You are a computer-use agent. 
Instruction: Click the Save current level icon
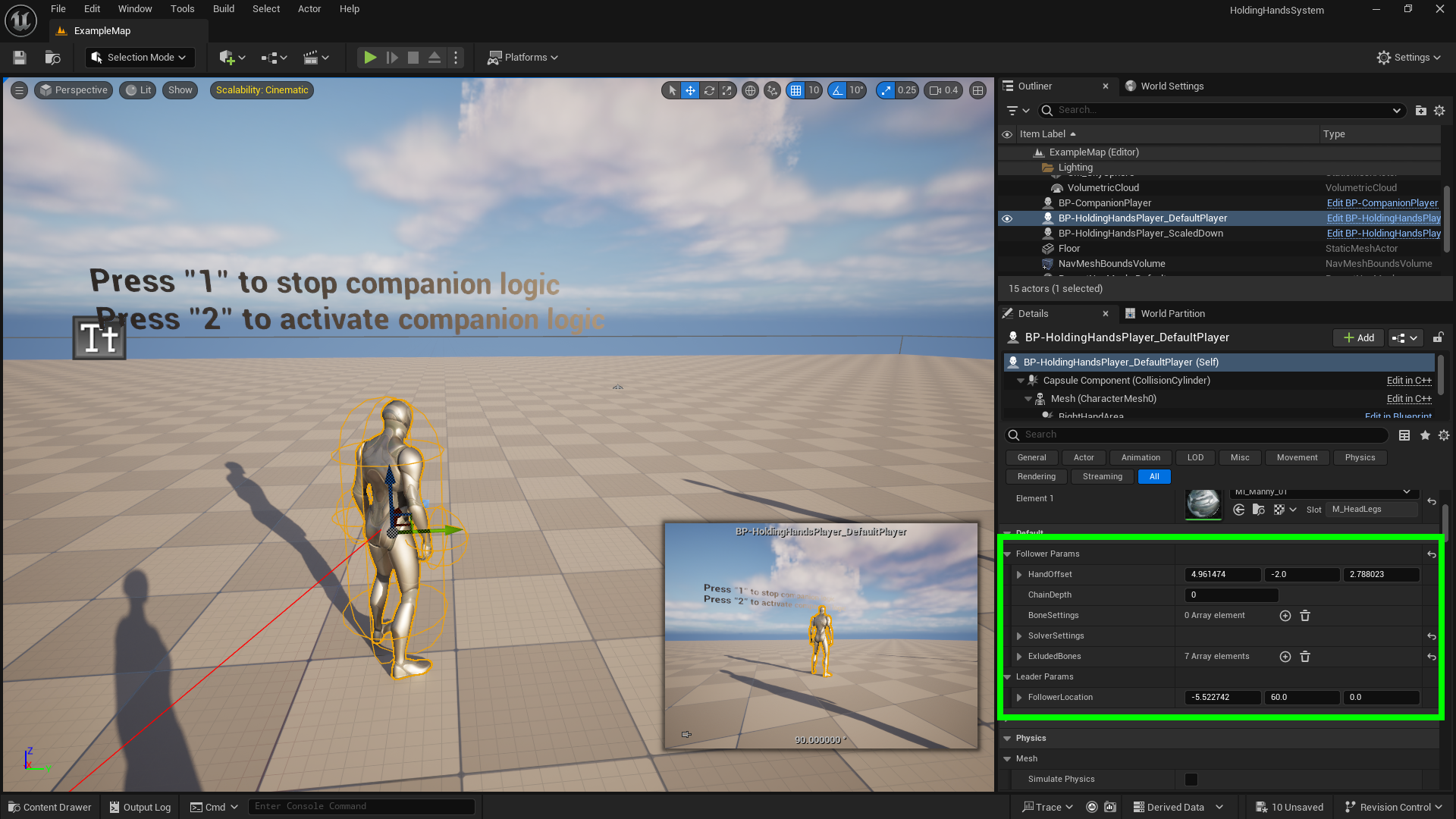20,58
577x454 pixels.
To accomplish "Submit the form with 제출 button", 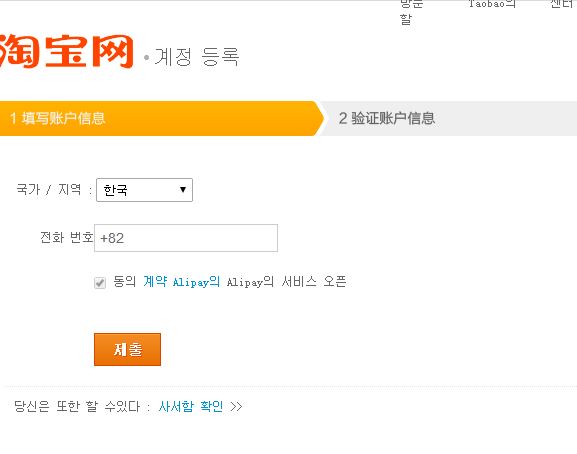I will (x=127, y=350).
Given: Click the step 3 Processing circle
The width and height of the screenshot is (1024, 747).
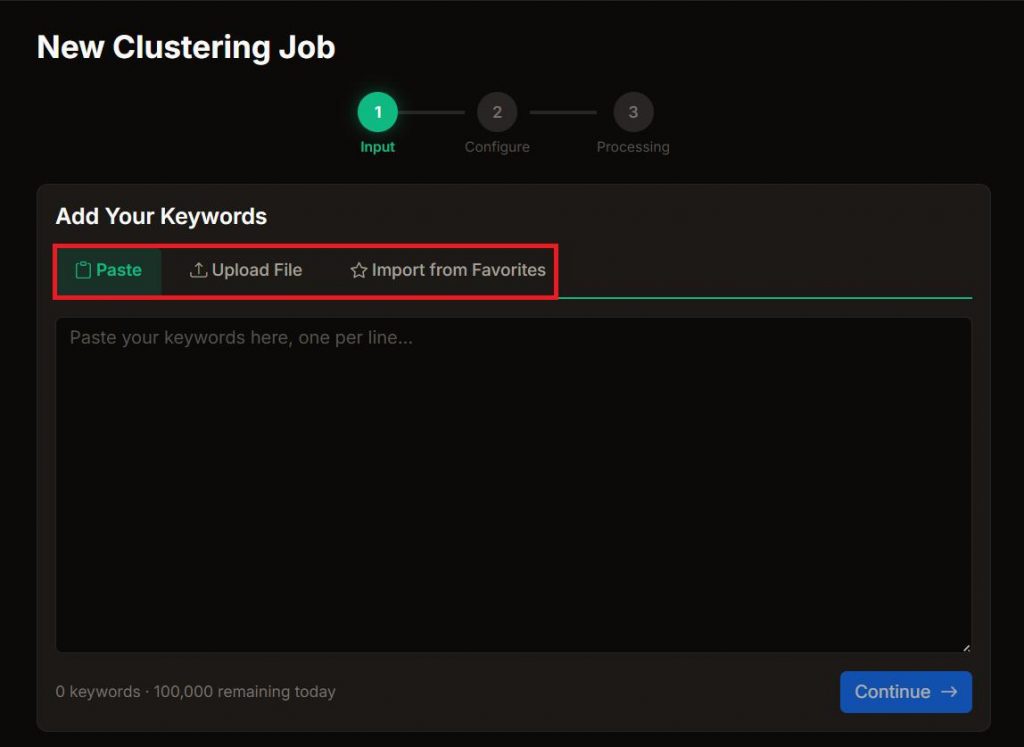Looking at the screenshot, I should coord(632,112).
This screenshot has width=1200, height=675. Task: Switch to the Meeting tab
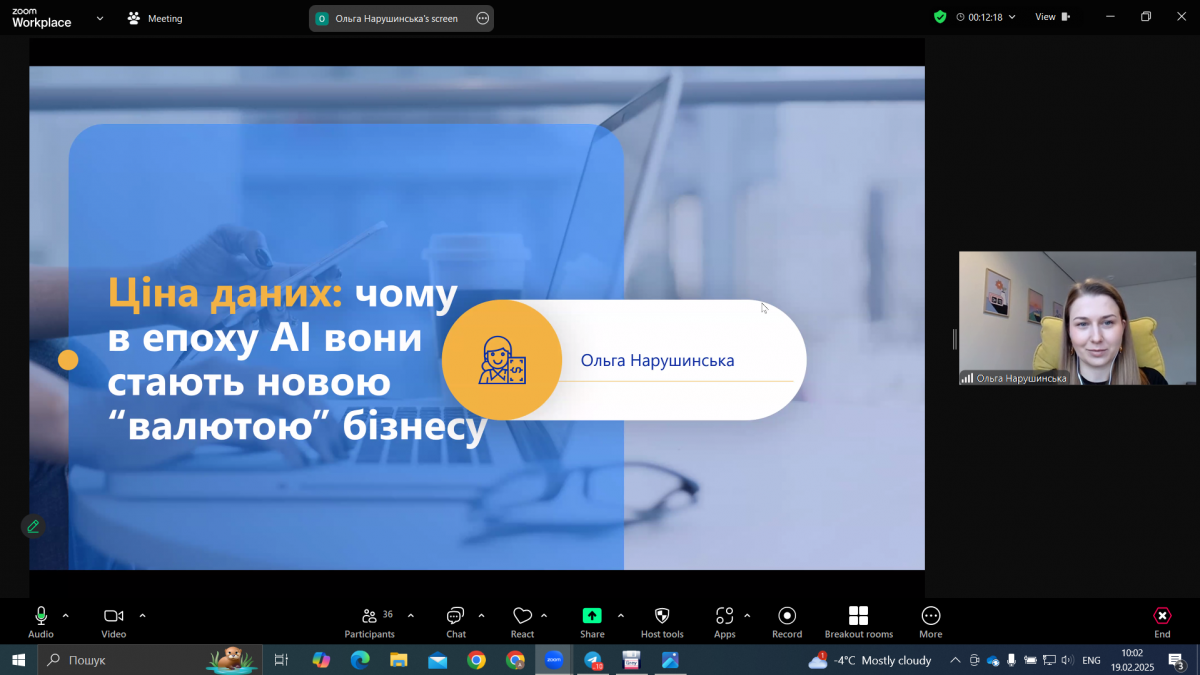click(x=154, y=17)
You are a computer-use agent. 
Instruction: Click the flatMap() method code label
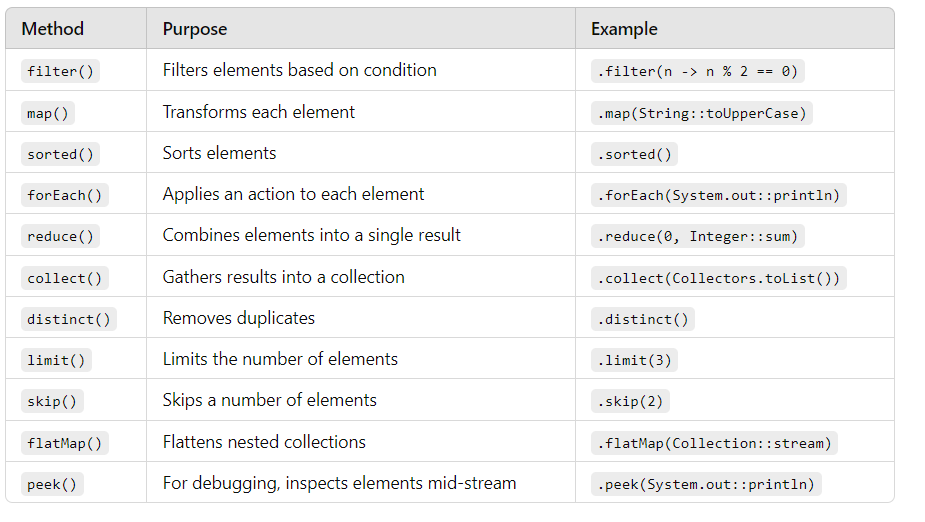coord(65,443)
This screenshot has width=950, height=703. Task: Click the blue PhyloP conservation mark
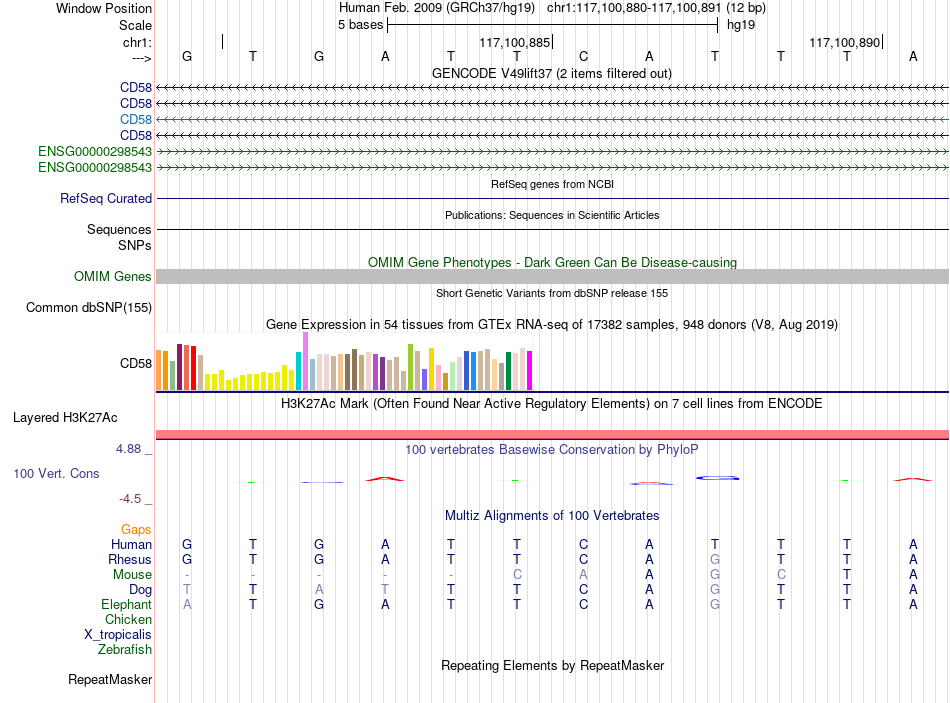coord(717,478)
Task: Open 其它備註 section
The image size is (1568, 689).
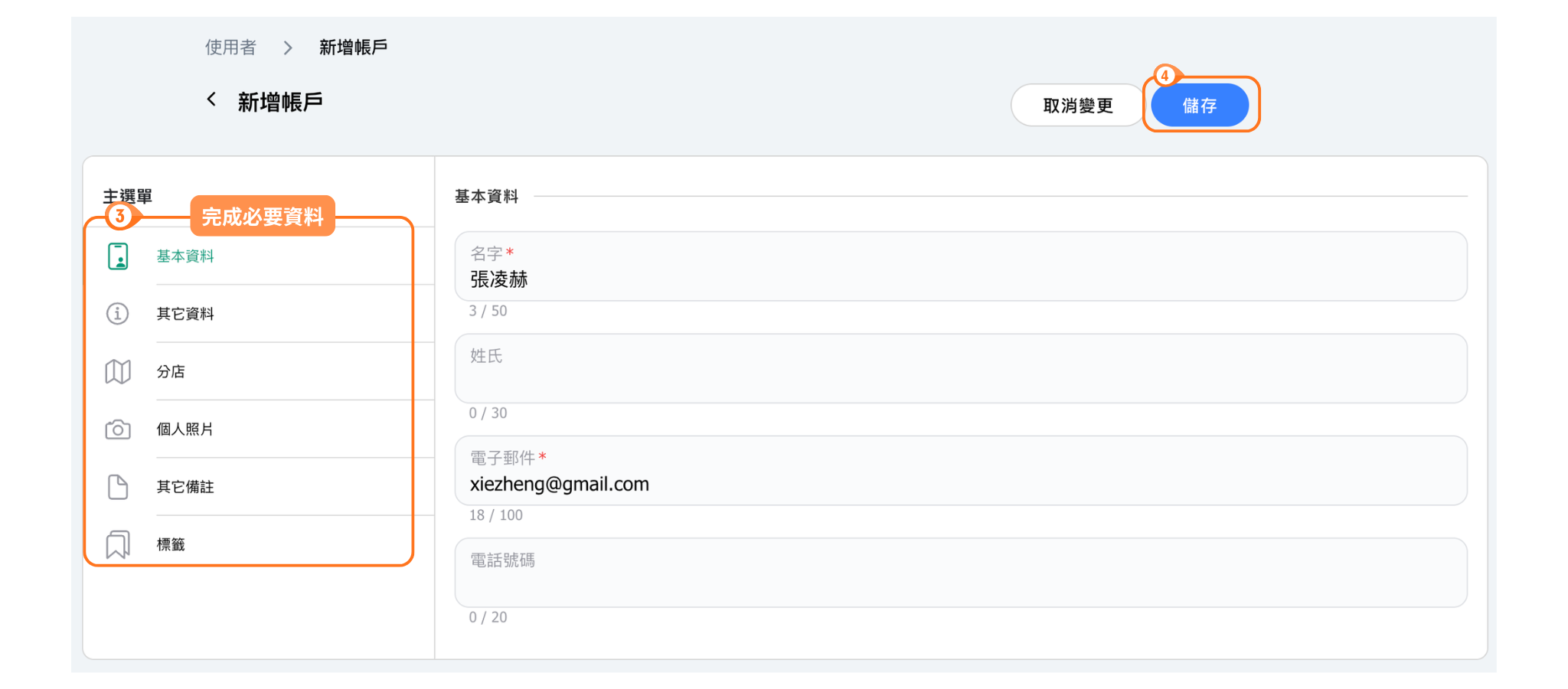Action: 185,487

Exercise prompt: Copy the part of the records that begins with the line containing "Task: Open 其它備註 section" and runs through the end of the records, with both ends included and the requests kept. Multiply every coordinate in the answers by 1.05, round each result to a whole number with halves rounded up, and leave the pictures out.

Complete response:
Task: Open 其它備註 section
The image size is (1568, 689).
Action: 194,511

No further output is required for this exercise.